The universe, and everything in it, is a living, breathing paradox. Paradox is embedded in every moment; each time we say yes to one thing, we are saying no something else. Every step we take towards is also a step away. Every belief we hold, every truth we tell, disputes some other belief or possible truth.

 

We try to reconcile this dilemma with a balance; between safety and risk, between being and doing, between the “I” and the “we”. Yet despite our best efforts, that “just-right” sweet spot continues to elude, particularly as the world becomes more and more complex.

What if, instead of “either-or,” and “just-right,” we leaned into the “yes-and?”

 

What if our capacity to fully experience the richness of each moment is a function of our ability to simultaneously hold both sides of a paradox? To see the beauty of a perfect rose, and know that it, like everything else in the physical world (including ourselves), is temporary. What if we saw seeming polarities as the yin and yang required to complete the circle, and the tension between them as a universal creative force?

 

Hardwired for Fear and Hardwired for Love

 

You are able to read these words because your ancestors were hardwired for fear; fear of a harsh, unforgiving environment, and fear of other humans whose intentions were not in their best interest. Paradoxically, you are able to read these words because they were also hardwired for love and belonging. Being part of the tribe was critical for survival. To be ostracized was almost certain death. So here we sit today, having inherited this dual nature; rife with hair-trigger fear responses, and a deep craving for love and belonging.
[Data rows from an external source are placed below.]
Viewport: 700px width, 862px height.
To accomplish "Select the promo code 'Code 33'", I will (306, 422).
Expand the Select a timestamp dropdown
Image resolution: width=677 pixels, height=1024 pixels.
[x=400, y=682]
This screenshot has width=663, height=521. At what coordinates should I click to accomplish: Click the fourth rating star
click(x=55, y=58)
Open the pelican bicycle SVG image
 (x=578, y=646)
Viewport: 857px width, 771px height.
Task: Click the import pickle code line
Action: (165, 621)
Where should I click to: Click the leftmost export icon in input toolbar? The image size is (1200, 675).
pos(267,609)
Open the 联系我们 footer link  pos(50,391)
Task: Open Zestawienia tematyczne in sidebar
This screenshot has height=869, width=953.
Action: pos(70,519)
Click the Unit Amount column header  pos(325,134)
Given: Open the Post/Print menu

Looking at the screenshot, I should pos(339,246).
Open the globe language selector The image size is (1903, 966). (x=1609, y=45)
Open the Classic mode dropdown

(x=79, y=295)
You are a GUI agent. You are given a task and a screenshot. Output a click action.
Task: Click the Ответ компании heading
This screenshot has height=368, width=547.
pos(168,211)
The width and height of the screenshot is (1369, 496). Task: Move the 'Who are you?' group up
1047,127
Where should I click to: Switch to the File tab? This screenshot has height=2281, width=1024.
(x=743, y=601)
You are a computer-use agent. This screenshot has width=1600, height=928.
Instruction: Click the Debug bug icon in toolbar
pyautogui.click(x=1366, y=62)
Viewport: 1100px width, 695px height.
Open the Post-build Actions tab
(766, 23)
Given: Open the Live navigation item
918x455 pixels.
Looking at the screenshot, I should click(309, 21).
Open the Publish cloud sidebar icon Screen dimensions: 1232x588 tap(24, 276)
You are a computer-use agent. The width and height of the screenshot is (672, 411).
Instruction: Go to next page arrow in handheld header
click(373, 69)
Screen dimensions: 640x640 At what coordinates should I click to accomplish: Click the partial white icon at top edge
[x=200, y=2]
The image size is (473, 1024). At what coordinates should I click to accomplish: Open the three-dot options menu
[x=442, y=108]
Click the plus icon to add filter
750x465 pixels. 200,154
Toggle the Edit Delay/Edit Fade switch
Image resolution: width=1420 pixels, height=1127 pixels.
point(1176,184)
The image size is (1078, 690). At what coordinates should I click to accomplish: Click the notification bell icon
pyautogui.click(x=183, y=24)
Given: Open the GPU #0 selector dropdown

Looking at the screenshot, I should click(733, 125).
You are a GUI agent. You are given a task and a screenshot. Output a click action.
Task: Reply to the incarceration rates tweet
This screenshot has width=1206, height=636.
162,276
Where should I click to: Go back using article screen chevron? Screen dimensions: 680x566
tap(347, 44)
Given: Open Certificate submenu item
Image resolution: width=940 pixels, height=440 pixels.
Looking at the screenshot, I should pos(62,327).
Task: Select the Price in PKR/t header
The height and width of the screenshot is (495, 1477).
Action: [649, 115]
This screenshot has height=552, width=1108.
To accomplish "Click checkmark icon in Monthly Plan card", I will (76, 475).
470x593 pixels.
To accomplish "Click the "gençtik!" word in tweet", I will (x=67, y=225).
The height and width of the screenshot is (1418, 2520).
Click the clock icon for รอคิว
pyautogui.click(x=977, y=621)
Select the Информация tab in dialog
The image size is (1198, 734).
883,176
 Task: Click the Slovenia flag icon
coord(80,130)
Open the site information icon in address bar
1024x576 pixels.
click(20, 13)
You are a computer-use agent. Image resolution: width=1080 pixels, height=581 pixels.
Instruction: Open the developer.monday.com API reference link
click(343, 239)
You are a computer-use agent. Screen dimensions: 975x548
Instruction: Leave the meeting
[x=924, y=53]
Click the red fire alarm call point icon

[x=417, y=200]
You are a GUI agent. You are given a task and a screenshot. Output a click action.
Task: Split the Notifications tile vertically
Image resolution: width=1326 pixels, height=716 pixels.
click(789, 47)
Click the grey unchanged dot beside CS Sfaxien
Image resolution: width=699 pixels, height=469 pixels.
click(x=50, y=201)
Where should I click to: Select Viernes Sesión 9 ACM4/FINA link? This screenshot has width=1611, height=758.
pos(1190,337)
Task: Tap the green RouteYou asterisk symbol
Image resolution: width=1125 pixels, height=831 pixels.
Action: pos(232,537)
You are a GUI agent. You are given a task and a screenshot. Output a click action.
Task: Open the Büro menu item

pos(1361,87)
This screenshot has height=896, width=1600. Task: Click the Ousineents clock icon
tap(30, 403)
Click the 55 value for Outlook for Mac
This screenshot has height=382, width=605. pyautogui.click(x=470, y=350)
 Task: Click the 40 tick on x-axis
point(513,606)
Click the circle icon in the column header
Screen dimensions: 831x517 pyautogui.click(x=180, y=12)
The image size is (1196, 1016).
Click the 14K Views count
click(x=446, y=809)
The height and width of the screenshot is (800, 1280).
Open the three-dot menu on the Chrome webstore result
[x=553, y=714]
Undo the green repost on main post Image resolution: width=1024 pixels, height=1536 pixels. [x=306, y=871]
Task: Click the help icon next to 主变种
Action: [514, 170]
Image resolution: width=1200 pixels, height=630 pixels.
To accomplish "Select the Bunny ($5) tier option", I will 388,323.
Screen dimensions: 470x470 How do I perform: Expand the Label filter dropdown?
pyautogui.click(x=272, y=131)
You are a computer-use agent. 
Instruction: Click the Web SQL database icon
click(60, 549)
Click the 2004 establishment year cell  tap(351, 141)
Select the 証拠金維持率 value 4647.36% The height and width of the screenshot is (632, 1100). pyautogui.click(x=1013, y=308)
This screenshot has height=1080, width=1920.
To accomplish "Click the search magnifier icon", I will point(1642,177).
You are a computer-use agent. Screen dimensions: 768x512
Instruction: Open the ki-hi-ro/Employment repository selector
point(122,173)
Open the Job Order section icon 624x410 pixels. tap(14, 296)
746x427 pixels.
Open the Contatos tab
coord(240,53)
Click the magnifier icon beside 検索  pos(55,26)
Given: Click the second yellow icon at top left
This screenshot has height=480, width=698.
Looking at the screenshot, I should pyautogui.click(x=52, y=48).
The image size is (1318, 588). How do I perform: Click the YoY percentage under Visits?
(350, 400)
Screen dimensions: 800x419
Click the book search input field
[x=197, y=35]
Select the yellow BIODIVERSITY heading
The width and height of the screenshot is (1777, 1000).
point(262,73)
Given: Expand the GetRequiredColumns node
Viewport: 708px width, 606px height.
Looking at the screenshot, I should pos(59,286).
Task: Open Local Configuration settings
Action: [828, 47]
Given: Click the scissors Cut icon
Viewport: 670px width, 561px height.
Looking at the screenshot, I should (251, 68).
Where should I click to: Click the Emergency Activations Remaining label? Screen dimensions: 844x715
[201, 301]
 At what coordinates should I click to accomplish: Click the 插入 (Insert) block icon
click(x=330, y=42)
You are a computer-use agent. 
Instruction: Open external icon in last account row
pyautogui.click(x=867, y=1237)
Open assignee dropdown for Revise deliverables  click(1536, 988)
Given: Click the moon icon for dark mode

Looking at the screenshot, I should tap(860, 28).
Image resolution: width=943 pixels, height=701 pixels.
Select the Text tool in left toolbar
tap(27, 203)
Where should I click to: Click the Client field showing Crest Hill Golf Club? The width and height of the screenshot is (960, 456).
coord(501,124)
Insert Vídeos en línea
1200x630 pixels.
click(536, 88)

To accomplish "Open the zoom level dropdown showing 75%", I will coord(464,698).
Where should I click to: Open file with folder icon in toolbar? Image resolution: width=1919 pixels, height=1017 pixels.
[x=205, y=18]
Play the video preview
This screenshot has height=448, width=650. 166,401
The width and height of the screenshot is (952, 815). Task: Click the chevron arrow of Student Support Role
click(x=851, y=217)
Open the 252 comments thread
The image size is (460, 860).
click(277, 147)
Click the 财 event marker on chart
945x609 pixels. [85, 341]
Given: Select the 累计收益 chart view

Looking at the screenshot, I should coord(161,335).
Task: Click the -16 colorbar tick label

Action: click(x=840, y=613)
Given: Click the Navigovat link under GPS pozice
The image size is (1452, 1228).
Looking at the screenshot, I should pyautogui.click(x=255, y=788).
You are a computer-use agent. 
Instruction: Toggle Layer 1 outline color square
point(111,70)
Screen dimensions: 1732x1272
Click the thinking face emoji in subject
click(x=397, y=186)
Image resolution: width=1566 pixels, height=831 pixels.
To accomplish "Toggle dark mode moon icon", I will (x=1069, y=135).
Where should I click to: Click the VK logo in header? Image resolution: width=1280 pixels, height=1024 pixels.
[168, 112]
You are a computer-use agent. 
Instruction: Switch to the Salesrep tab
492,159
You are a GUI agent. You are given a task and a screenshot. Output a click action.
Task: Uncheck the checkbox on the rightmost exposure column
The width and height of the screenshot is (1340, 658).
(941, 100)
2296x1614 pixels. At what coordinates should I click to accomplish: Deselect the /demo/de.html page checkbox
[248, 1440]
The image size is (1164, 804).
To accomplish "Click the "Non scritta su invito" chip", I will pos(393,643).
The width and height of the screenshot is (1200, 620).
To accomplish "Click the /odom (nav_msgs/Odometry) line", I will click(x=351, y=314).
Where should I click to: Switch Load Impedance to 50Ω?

Awareness of this duality is the first step towards embracing it. Understanding that our paradoxical nature stems from thousands of years of evolution allows us to be tender and compassionate with ourselves. It allows us to recognize fear and love as essential (and beautiful) aspects of who we are.

 

The Brightest Light Casts the Deepest Shadow

 

If you were to ask your closest friends what they cherish most about you, and then ask what drives them a little crazy, the answer would be two sides of the same coin.

“What do I love most about her? She’s confident, articulate and isn’t afraid to speak her truth. What bugs me? She can come across as a bit arrogant, and she always has to be a part of the conversation.”

“What do I love most him? His kind and gentle nature. What bothers me? He’s a bit of a pushover.”

Masculine and Feminine

Masculine and feminine energies; simultaneously attracting and repelling, are forces that in concert, spark the creation of life itself. Consider that both live within each of us, and imagine the inner resources we might tap if we were to give them free reign to dance their dance.

 

Tools and Techniques for Embracing Paradox

 

Paradox is everywhere. We are always dancing with stillness and movement, freedom and responsibility, joy and pain, logic and imagination. There’s no easy formula for increasing our PQ (paradox intelligence quotient). That being said, here are a few ideas:

  • It starts with awareness. Keep a journal. Look for how and where paradox shows up in your life. Consider what might be possible if you held that it’s all true.

  • Create a visual representation (a collage, drawing or painting) that represents a key paradox in your life, and meditate on it regularly.

  • Write a poem about paradox and read it to yourself each morning.

 

Imagine a World…

 

Given that we are paradoxical beings living in a paradoxical world, what might be possible if we were to let go of the need to pick a side? How might we view the world and all of the creatures in it, if we were to acknowledge our own brilliance and our fallibility, our ability to be with uncertainty and our need to know, the perfection of the universe and the pain and suffering that exists on our planet today? How might we show up differently if we were to recognize and embrace that it is, in fact, all true?

This doesn’t mean refusing to act. It doesn’t mean standing by aimlessly and without direction. What it means is acting courageously and creating meaning or new direction. It means pushing forward even when there is resistance. Sometimes it even means saying “yes” when the rest of the world says “no.” Tell me, where could the power of paradox take you next?